Exercise description
Your reply should reproduce each line below exactly and carry none of the pictures.

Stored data
_ _ _ _ _ _ _

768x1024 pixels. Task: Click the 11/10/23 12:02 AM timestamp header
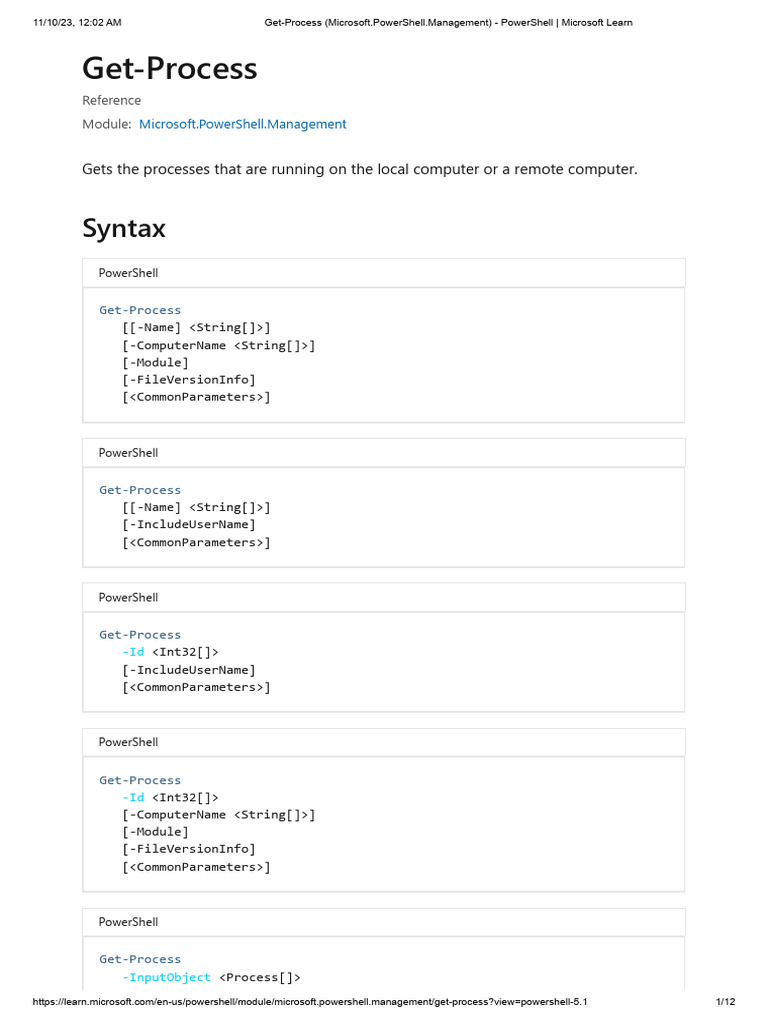coord(77,22)
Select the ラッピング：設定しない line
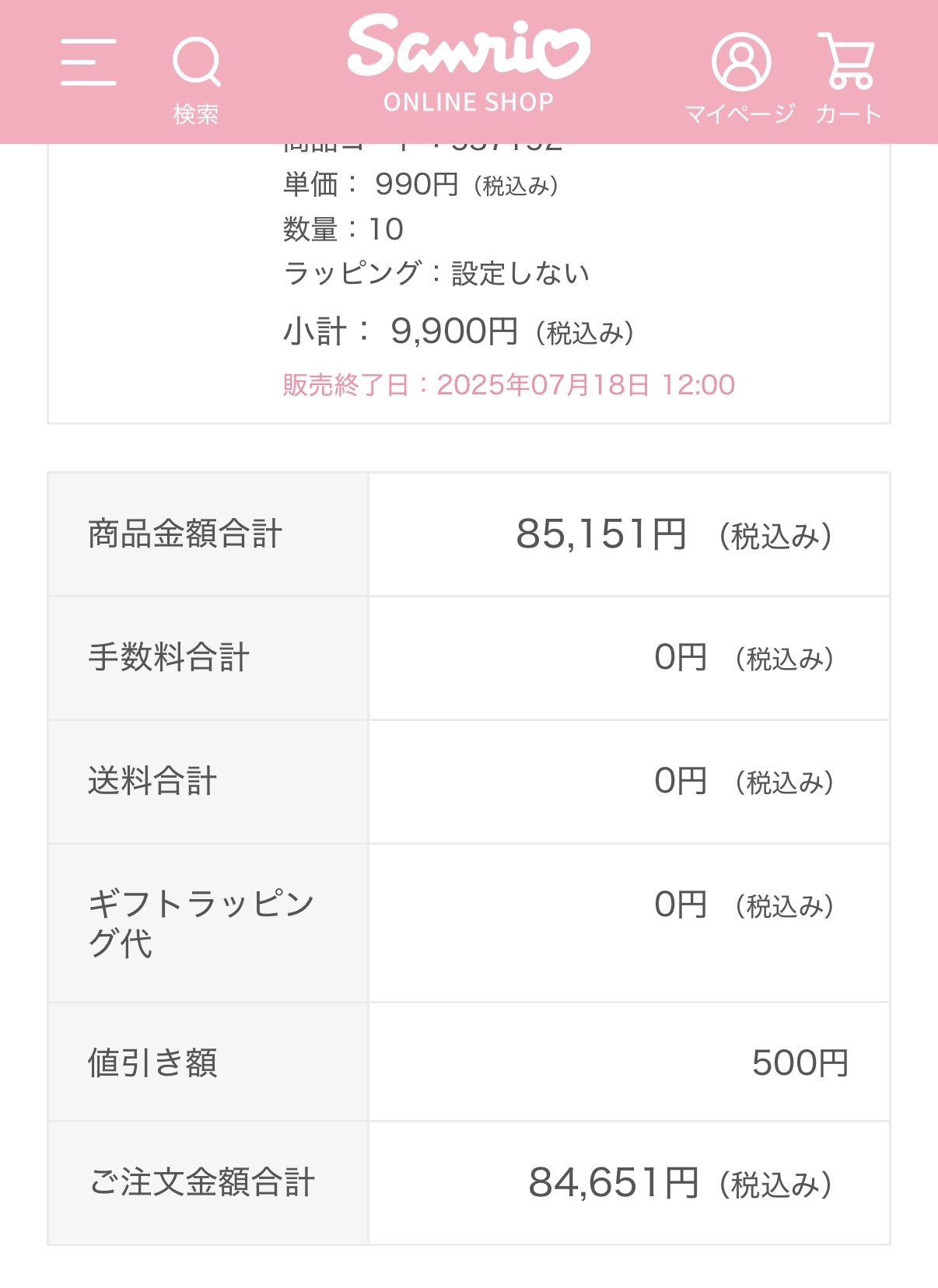 coord(436,274)
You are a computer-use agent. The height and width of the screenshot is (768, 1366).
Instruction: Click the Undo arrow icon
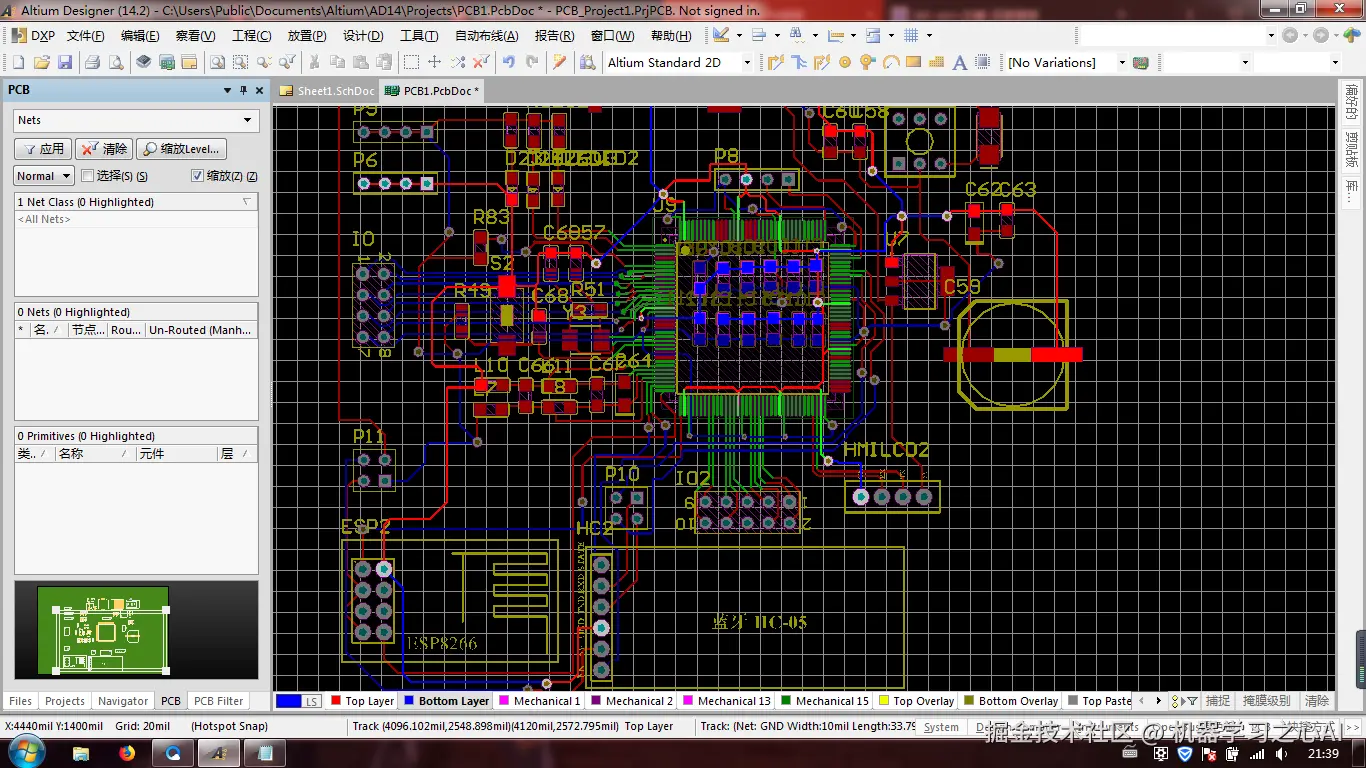click(x=509, y=62)
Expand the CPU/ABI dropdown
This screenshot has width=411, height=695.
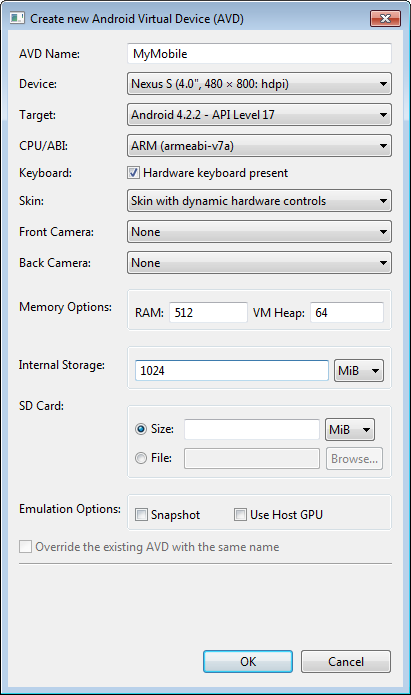[259, 146]
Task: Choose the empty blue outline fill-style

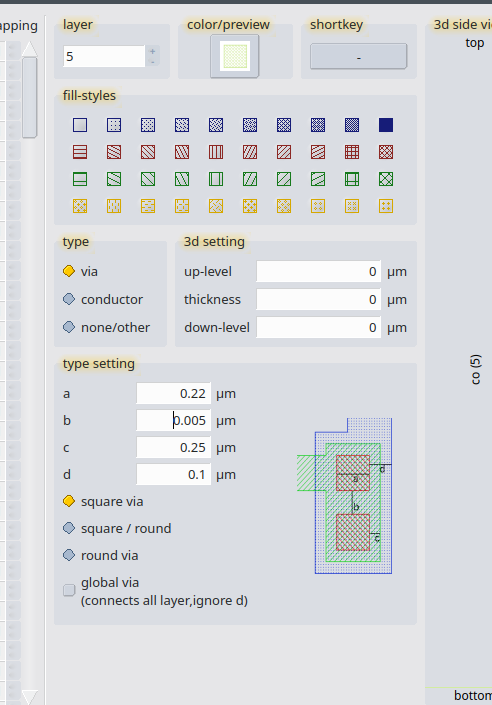Action: click(80, 125)
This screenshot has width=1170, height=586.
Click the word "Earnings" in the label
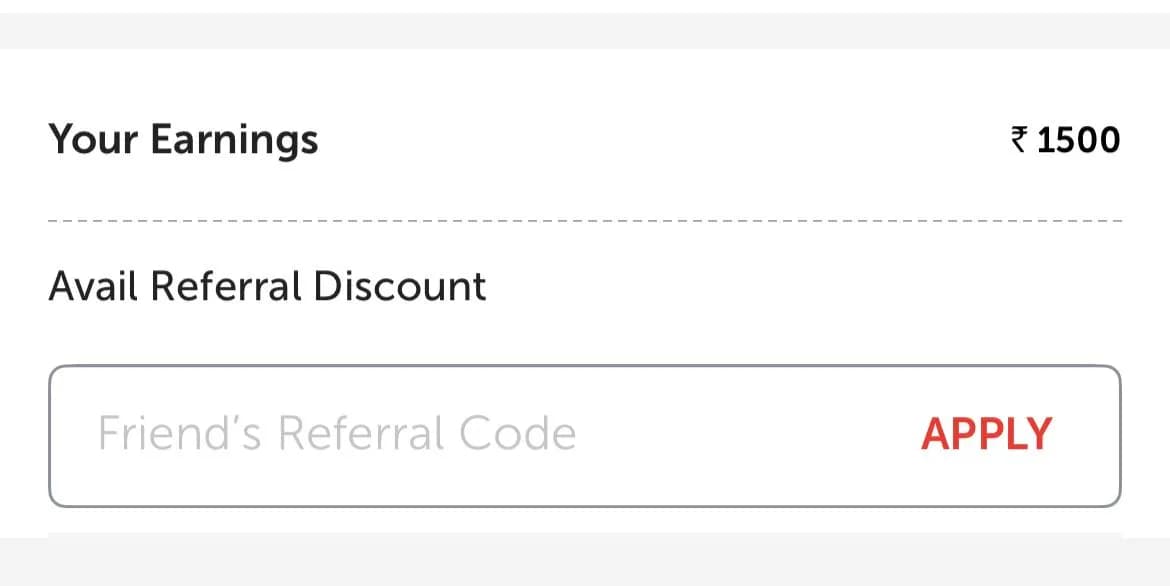[234, 141]
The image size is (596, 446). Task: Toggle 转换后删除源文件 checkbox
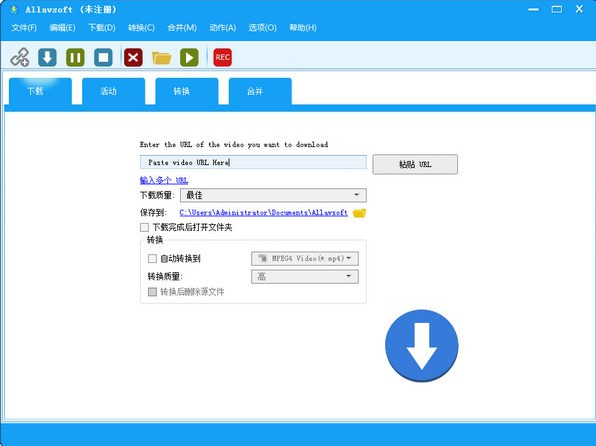click(x=152, y=292)
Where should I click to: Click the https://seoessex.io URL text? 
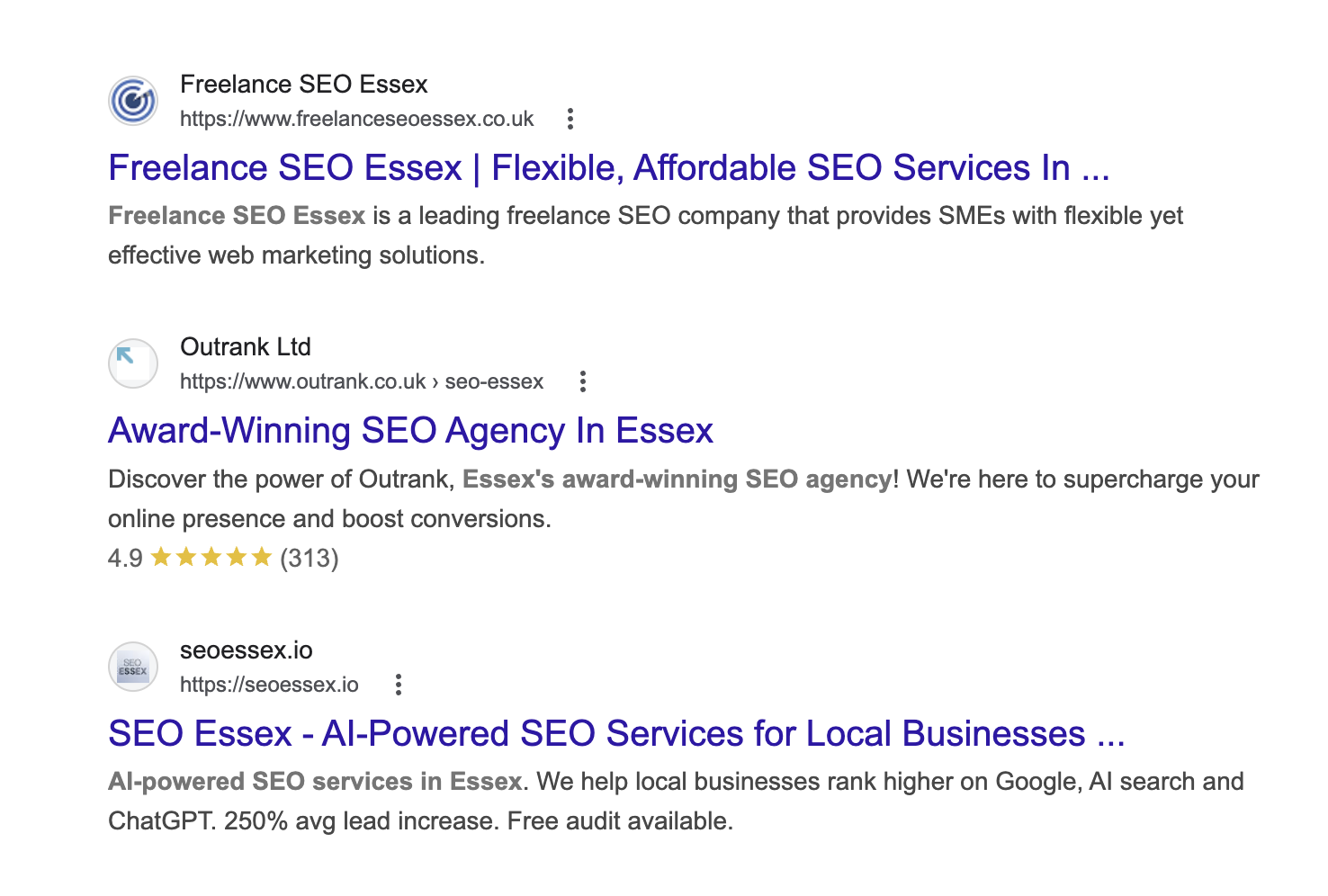(x=268, y=684)

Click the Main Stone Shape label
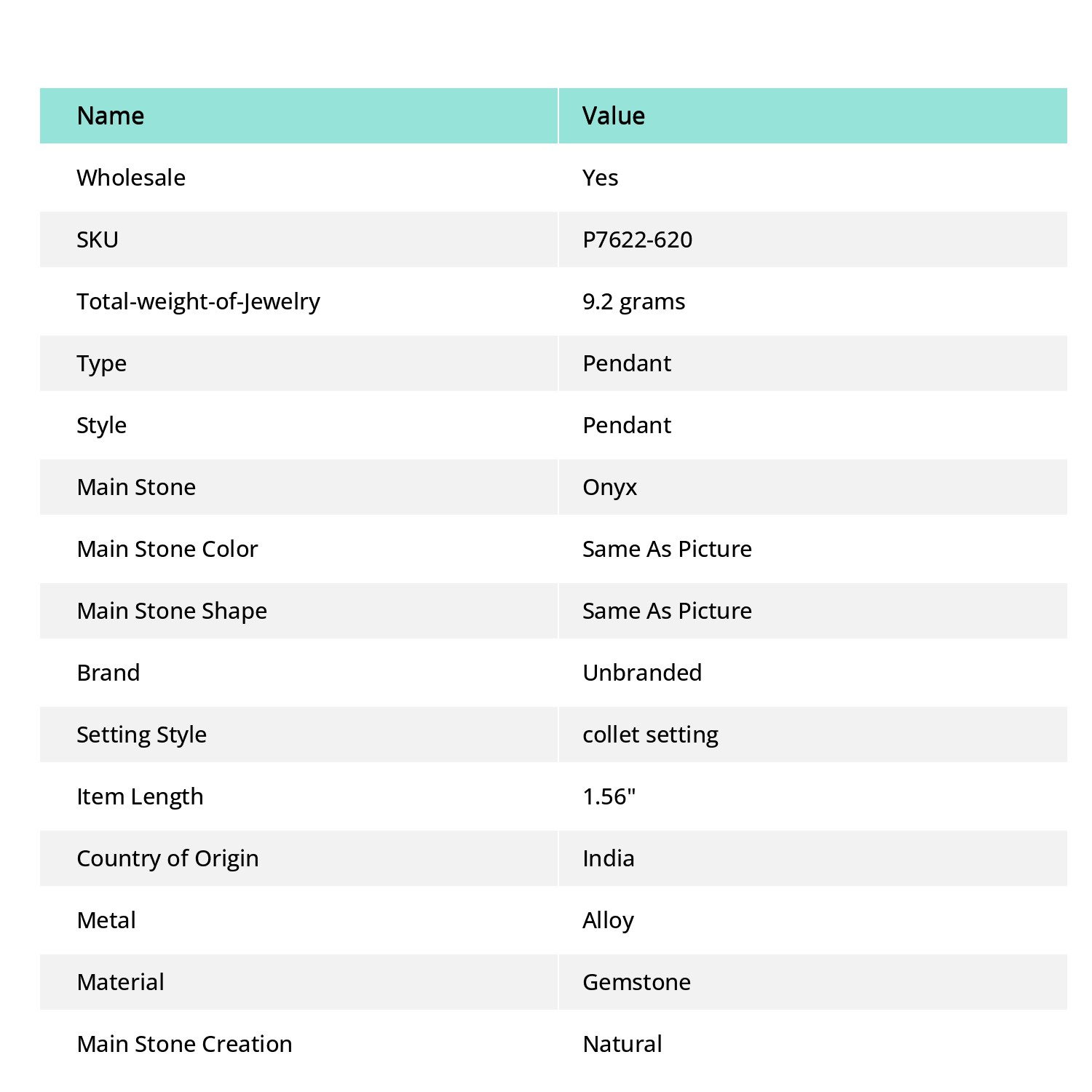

_ _ _ _ _ _ _

Task solution
768x1024 pixels. Task: Click the 11/10/23 12:02 AM timestamp header
coord(77,22)
Select the ラッピング：設定しない line
 coord(436,274)
You are a computer-use agent. The height and width of the screenshot is (768, 1366).
Instruction: Click the Undo arrow icon
click(x=509, y=62)
Expand the CPU/ABI dropdown
This screenshot has width=411, height=695.
[259, 146]
Task: Choose the empty blue outline fill-style

Action: click(80, 125)
This screenshot has width=1170, height=586.
Click the word "Earnings" in the label
[234, 141]
The image size is (596, 446). Task: Toggle 转换后删除源文件 checkbox
click(x=152, y=292)
Where should I click to: Click the https://seoessex.io URL text? 
(x=268, y=684)

Click the Main Stone Shape label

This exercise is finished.